Collect every line in the rows below that contains the word "button", and copy each one in full.

**** Record list ****

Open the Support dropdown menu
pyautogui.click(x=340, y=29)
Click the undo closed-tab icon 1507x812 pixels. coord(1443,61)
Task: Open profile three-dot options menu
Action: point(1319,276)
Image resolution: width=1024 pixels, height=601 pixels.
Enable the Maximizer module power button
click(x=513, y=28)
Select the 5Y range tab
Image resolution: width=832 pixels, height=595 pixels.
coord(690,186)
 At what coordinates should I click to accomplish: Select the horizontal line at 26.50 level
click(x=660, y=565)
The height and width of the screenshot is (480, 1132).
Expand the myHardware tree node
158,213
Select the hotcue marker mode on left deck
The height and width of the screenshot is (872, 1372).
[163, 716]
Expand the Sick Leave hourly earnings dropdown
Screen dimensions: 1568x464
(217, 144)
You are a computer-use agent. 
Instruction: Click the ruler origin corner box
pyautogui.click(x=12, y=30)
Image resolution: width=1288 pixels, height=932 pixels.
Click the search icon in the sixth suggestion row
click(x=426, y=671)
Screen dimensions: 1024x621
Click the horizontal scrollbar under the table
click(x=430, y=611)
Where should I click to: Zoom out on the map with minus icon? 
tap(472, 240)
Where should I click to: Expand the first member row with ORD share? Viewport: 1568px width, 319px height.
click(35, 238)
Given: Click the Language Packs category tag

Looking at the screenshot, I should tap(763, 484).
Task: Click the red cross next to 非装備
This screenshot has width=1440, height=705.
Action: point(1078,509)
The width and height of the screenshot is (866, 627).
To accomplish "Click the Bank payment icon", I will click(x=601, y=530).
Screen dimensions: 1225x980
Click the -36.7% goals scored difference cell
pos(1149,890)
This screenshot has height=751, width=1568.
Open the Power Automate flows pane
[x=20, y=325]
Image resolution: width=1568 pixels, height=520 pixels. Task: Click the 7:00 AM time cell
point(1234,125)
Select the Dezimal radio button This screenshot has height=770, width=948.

****

### [Answer for the task]
Enable the Maximizer module power button
Select the Dezimal radio button This screenshot has height=770, width=948.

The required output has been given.